___ DATA TO USE

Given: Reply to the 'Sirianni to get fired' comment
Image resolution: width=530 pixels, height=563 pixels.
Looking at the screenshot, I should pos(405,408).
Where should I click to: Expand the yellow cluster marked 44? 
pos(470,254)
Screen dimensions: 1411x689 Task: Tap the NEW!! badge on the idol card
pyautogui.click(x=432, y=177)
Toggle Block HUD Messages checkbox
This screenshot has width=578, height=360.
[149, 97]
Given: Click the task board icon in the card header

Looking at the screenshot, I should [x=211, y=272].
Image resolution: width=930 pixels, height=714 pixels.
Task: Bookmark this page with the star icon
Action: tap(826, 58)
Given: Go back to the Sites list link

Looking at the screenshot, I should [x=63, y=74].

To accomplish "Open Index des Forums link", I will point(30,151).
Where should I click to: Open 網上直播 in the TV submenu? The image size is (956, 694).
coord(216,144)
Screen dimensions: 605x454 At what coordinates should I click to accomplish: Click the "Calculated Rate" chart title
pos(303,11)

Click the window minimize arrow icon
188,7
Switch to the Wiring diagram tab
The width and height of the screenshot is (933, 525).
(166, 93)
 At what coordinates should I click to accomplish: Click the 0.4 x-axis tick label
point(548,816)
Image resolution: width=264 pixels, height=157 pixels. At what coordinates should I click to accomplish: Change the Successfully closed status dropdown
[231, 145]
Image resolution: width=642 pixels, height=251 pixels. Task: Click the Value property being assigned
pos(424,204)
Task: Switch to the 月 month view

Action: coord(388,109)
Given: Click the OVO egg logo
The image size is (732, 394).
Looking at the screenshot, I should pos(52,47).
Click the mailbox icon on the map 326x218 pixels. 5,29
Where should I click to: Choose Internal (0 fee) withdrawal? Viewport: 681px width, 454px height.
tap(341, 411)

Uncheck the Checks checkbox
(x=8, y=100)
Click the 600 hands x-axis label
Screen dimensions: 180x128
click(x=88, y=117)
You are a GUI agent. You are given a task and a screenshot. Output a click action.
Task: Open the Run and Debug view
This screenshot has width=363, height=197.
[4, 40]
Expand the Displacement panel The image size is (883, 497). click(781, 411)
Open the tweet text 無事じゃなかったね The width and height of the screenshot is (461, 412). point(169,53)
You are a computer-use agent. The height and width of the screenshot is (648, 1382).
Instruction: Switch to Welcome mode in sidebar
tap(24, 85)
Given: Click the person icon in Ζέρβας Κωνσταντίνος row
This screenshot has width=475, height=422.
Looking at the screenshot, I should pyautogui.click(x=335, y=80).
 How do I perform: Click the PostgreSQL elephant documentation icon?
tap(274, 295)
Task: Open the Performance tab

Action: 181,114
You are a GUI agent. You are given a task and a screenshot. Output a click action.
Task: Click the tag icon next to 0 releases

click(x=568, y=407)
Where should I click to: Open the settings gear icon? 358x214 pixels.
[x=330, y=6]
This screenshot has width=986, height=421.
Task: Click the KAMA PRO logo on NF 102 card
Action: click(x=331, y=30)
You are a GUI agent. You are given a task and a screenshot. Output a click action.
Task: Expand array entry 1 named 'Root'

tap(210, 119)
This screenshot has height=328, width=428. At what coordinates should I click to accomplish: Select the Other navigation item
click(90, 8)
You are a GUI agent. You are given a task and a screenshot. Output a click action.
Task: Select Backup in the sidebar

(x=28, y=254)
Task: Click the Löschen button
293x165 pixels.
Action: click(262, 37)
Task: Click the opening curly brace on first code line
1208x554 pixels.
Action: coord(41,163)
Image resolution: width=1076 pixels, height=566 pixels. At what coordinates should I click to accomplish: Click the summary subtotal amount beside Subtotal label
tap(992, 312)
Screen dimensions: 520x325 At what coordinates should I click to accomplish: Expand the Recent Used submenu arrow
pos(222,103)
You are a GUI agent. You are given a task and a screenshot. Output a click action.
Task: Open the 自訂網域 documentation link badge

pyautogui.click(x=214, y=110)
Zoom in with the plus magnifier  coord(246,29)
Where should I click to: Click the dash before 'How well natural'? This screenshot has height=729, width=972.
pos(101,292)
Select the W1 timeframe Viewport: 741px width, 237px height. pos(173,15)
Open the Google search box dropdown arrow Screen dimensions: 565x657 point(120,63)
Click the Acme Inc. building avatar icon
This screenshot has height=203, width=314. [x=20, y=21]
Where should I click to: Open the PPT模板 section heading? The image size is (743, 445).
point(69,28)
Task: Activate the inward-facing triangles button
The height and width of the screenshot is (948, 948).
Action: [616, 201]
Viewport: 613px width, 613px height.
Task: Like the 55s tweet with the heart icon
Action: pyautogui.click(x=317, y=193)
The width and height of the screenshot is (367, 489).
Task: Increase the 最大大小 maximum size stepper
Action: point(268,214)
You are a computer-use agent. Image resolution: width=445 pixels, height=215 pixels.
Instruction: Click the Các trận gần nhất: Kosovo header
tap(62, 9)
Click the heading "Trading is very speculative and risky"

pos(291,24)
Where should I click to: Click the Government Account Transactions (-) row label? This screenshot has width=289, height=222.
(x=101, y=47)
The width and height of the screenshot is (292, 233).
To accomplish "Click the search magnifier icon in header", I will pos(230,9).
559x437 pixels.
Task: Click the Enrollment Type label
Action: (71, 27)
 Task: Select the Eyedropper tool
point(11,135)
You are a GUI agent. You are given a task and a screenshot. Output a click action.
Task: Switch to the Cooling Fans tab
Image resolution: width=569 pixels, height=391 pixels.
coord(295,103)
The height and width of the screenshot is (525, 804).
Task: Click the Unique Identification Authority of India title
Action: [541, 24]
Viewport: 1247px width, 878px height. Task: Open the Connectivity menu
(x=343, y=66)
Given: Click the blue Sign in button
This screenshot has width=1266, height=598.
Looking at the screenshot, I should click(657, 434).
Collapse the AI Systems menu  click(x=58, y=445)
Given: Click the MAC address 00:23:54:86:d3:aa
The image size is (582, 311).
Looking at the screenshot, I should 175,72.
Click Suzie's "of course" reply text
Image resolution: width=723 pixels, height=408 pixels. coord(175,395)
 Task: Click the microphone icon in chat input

______

• [WHAT TO WORK ON]:
Write the data above out again in full, exactly.

• [TASK OUTPUT]:
Given: Reply to the 'Sirianni to get fired' comment
Image resolution: width=530 pixels, height=563 pixels.
Looking at the screenshot, I should pos(405,408).
Where should I click to: Expand the yellow cluster marked 44? 
pos(470,254)
Screen dimensions: 1411x689 Task: Tap the NEW!! badge on the idol card
pyautogui.click(x=432, y=177)
Toggle Block HUD Messages checkbox
This screenshot has width=578, height=360.
[149, 97]
Given: Click the task board icon in the card header

Looking at the screenshot, I should [x=211, y=272].
Image resolution: width=930 pixels, height=714 pixels.
Task: Bookmark this page with the star icon
Action: tap(826, 58)
Given: Go back to the Sites list link

Looking at the screenshot, I should [x=63, y=74].

To accomplish "Open Index des Forums link", I will point(30,151).
Where should I click to: Open 網上直播 in the TV submenu? The image size is (956, 694).
coord(216,144)
Screen dimensions: 605x454 At what coordinates should I click to accomplish: Click the "Calculated Rate" chart title
pos(303,11)

Click the window minimize arrow icon
188,7
Switch to the Wiring diagram tab
The width and height of the screenshot is (933, 525).
(166, 93)
 At what coordinates should I click to accomplish: Click the 0.4 x-axis tick label
point(548,816)
Image resolution: width=264 pixels, height=157 pixels. At what coordinates should I click to accomplish: Change the Successfully closed status dropdown
[231, 145]
Image resolution: width=642 pixels, height=251 pixels. Task: Click the Value property being assigned
pos(424,204)
Task: Switch to the 月 month view

Action: coord(388,109)
Given: Click the OVO egg logo
The image size is (732, 394).
Looking at the screenshot, I should pos(52,47).
Click the mailbox icon on the map 326x218 pixels. 5,29
Where should I click to: Choose Internal (0 fee) withdrawal? Viewport: 681px width, 454px height.
tap(341, 411)

Uncheck the Checks checkbox
(x=8, y=100)
Click the 600 hands x-axis label
Screen dimensions: 180x128
click(x=88, y=117)
You are a GUI agent. You are given a task and a screenshot. Output a click action.
Task: Open the Run and Debug view
This screenshot has width=363, height=197.
[4, 40]
Expand the Displacement panel The image size is (883, 497). click(781, 411)
Open the tweet text 無事じゃなかったね The width and height of the screenshot is (461, 412). point(169,53)
You are a computer-use agent. The height and width of the screenshot is (648, 1382).
Instruction: Switch to Welcome mode in sidebar
tap(24, 85)
Given: Click the person icon in Ζέρβας Κωνσταντίνος row
This screenshot has width=475, height=422.
Looking at the screenshot, I should pyautogui.click(x=335, y=80).
 How do I perform: Click the PostgreSQL elephant documentation icon?
tap(274, 295)
Task: Open the Performance tab

Action: 181,114
You are a GUI agent. You are given a task and a screenshot. Output a click action.
Task: Click the tag icon next to 0 releases

click(x=568, y=407)
Where should I click to: Open the settings gear icon? 358x214 pixels.
[x=330, y=6]
This screenshot has width=986, height=421.
Task: Click the KAMA PRO logo on NF 102 card
Action: click(x=331, y=30)
You are a GUI agent. You are given a task and a screenshot. Output a click action.
Task: Expand array entry 1 named 'Root'

tap(210, 119)
This screenshot has height=328, width=428. At what coordinates should I click to accomplish: Select the Other navigation item
click(90, 8)
You are a GUI agent. You are given a task and a screenshot. Output a click action.
Task: Select Backup in the sidebar

(x=28, y=254)
Task: Click the Löschen button
293x165 pixels.
Action: click(262, 37)
Task: Click the opening curly brace on first code line
1208x554 pixels.
Action: coord(41,163)
Image resolution: width=1076 pixels, height=566 pixels. At what coordinates should I click to accomplish: Click the summary subtotal amount beside Subtotal label
tap(992, 312)
Screen dimensions: 520x325 At what coordinates should I click to accomplish: Expand the Recent Used submenu arrow
pos(222,103)
You are a GUI agent. You are given a task and a screenshot. Output a click action.
Task: Open the 自訂網域 documentation link badge

pyautogui.click(x=214, y=110)
Zoom in with the plus magnifier  coord(246,29)
Where should I click to: Click the dash before 'How well natural'? This screenshot has height=729, width=972.
pos(101,292)
Select the W1 timeframe Viewport: 741px width, 237px height. pos(173,15)
Open the Google search box dropdown arrow Screen dimensions: 565x657 point(120,63)
Click the Acme Inc. building avatar icon
This screenshot has height=203, width=314. [x=20, y=21]
Where should I click to: Open the PPT模板 section heading? The image size is (743, 445).
point(69,28)
Task: Activate the inward-facing triangles button
The height and width of the screenshot is (948, 948).
Action: [616, 201]
Viewport: 613px width, 613px height.
Task: Like the 55s tweet with the heart icon
Action: pyautogui.click(x=317, y=193)
The width and height of the screenshot is (367, 489).
Task: Increase the 最大大小 maximum size stepper
Action: point(268,214)
You are a computer-use agent. Image resolution: width=445 pixels, height=215 pixels.
Instruction: Click the Các trận gần nhất: Kosovo header
tap(62, 9)
Click the heading "Trading is very speculative and risky"

pos(291,24)
Where should I click to: Click the Government Account Transactions (-) row label? This screenshot has width=289, height=222.
(x=101, y=47)
The width and height of the screenshot is (292, 233).
To accomplish "Click the search magnifier icon in header", I will pos(230,9).
559x437 pixels.
Task: Click the Enrollment Type label
Action: (71, 27)
 Task: Select the Eyedropper tool
point(11,135)
You are a GUI agent. You are given a task and a screenshot. Output a click action.
Task: Switch to the Cooling Fans tab
Image resolution: width=569 pixels, height=391 pixels.
coord(295,103)
The height and width of the screenshot is (525, 804).
Task: Click the Unique Identification Authority of India title
Action: [541, 24]
Viewport: 1247px width, 878px height. Task: Open the Connectivity menu
(x=343, y=66)
Given: Click the blue Sign in button
This screenshot has width=1266, height=598.
Looking at the screenshot, I should click(657, 434).
Collapse the AI Systems menu  click(x=58, y=445)
Given: Click the MAC address 00:23:54:86:d3:aa
The image size is (582, 311).
Looking at the screenshot, I should 175,72.
Click Suzie's "of course" reply text
Image resolution: width=723 pixels, height=408 pixels. coord(175,395)
 Task: Click the microphone icon in chat input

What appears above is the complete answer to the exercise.